Best Summer Holiday Destinations 2026: Where UK Travellers Are Booking Right Now

TTom Masters
·12 May 2026·10 min read

The flight to Alicante is full. Not just busy, full. The middle seats, the ones everyone avoids until they have no choice, are taken. There is a family from somewhere in the Midlands in row twelve with matching hand luggage, a group of lads in the back third who have already made friends with the cabin crew, and couples in every configuration scattered throughout. Outside the window, the Costa Blanca coastline appears below, pale and bright, and when the wheels touch down there is a ripple of applause from people who are simply glad to be here.

This is not the Alicante flight of five years ago.

Something has shifted in how Brits pick their summer holidays.

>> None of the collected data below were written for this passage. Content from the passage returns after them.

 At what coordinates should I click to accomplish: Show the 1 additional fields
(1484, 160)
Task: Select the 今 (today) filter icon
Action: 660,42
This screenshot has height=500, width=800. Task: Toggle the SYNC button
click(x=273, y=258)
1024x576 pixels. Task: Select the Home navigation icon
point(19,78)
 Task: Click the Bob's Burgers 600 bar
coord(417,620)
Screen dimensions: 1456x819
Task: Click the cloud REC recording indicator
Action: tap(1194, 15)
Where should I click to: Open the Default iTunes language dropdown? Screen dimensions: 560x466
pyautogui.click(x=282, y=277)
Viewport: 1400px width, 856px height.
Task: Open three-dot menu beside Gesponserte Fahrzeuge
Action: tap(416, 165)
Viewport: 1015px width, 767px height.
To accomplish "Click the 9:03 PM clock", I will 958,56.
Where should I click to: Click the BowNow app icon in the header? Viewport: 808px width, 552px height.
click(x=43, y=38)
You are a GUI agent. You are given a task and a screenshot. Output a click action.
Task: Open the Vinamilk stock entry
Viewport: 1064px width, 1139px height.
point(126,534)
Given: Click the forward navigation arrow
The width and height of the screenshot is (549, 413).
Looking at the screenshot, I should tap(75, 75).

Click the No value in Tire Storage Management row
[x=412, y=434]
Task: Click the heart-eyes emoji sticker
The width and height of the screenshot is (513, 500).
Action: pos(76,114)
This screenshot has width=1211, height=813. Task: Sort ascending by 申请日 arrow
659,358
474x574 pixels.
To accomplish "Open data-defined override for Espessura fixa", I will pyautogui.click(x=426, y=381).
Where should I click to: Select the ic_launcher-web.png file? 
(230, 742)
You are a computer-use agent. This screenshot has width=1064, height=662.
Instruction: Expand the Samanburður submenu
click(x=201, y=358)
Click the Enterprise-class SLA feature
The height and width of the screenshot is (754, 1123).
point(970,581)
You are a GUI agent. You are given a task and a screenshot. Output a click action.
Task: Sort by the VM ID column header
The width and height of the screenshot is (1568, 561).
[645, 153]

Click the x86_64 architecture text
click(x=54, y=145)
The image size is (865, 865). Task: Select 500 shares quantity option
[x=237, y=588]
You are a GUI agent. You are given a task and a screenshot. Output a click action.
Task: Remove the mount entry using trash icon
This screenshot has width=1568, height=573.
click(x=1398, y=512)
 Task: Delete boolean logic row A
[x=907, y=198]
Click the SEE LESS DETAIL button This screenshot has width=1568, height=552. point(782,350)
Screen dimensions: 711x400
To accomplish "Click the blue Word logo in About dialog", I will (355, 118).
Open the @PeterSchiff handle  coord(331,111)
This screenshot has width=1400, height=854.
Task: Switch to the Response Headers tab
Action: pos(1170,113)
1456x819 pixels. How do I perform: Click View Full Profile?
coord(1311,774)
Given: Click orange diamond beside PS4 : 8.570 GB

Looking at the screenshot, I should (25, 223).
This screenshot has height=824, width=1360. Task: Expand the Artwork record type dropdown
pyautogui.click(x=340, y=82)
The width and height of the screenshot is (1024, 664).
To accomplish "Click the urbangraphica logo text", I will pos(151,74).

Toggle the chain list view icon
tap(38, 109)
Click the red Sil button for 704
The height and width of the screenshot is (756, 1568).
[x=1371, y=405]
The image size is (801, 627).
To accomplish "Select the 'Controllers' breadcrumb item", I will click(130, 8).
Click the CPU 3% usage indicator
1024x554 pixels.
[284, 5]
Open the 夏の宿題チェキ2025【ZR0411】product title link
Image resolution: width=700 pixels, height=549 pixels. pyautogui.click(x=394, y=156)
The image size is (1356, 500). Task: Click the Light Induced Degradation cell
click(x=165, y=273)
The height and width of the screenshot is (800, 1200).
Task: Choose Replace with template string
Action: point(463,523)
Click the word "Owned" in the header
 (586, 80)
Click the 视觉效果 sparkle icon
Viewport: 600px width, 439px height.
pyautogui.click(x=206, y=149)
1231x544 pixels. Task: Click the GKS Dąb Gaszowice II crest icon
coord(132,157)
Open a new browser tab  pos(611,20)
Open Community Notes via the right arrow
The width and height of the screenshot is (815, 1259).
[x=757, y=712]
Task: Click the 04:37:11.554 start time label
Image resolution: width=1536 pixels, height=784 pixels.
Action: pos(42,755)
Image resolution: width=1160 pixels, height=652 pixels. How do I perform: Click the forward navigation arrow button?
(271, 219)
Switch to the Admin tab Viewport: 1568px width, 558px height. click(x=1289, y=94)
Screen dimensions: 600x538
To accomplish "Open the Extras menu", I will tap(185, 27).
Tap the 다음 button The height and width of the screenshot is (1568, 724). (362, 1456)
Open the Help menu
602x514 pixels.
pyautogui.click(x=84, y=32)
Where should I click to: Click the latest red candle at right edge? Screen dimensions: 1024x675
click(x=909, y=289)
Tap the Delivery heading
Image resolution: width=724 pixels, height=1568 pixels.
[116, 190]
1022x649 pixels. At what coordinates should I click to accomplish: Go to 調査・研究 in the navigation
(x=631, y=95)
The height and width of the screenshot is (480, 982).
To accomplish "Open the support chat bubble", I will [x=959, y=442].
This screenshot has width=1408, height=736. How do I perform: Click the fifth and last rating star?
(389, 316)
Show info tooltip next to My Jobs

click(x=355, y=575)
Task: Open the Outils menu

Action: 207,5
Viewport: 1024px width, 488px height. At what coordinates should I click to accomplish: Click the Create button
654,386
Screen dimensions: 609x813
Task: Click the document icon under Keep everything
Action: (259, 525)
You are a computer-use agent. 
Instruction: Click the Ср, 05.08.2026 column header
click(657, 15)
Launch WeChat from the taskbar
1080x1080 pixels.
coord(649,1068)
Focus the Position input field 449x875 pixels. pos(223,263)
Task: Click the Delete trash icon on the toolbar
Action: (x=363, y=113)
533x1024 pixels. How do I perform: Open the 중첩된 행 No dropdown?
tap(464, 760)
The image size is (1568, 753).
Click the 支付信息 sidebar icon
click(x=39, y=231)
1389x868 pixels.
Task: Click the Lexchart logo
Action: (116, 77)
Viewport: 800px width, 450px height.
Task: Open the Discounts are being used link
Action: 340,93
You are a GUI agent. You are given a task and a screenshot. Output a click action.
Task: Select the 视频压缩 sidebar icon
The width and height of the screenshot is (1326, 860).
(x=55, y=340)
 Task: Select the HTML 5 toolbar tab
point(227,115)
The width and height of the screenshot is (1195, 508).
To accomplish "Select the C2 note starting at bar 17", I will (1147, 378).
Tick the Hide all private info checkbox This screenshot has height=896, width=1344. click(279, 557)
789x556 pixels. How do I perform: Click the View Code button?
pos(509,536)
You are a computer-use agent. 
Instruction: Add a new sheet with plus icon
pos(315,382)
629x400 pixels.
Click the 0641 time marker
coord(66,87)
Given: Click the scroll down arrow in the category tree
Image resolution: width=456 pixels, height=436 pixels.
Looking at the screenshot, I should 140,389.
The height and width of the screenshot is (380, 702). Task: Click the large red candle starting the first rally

Not dramatically, not overnight, but noticeably. The post-pandemic scramble to get anywhere at any cost has settled into something more considered. With the cost of living still biting, travellers are not cutting their holidays, they are getting smarter about them. The question is no longer just "where is warm?" It is "where is warm, affordable, interesting, and not completely overrun?"

TripAdvisor's Summer Travel Index 2026, built from the real search and booking behaviour of British travellers between February and April, shows which destinations are growing fastest year-on-year for summer trips. Spain still dominates, which will surprise nobody. But dig into which parts of Spain, and which other destinations are climbing fast, and a more interesting picture appears.

Here is where UK travellers are actually heading this summer, and what the pull is for each one.

Alicante: Spain's Overlooked City Finally Gets Its Moment

Alicante, Spain

If you asked most people to name Spain's most popular summer destination for British tourists, they would probably say Benidorm, Marbella, or Mallorca. The answer this year, according to TripAdvisor's index, is Alicante, ranked the top trending European destination for British summer 2026 travel.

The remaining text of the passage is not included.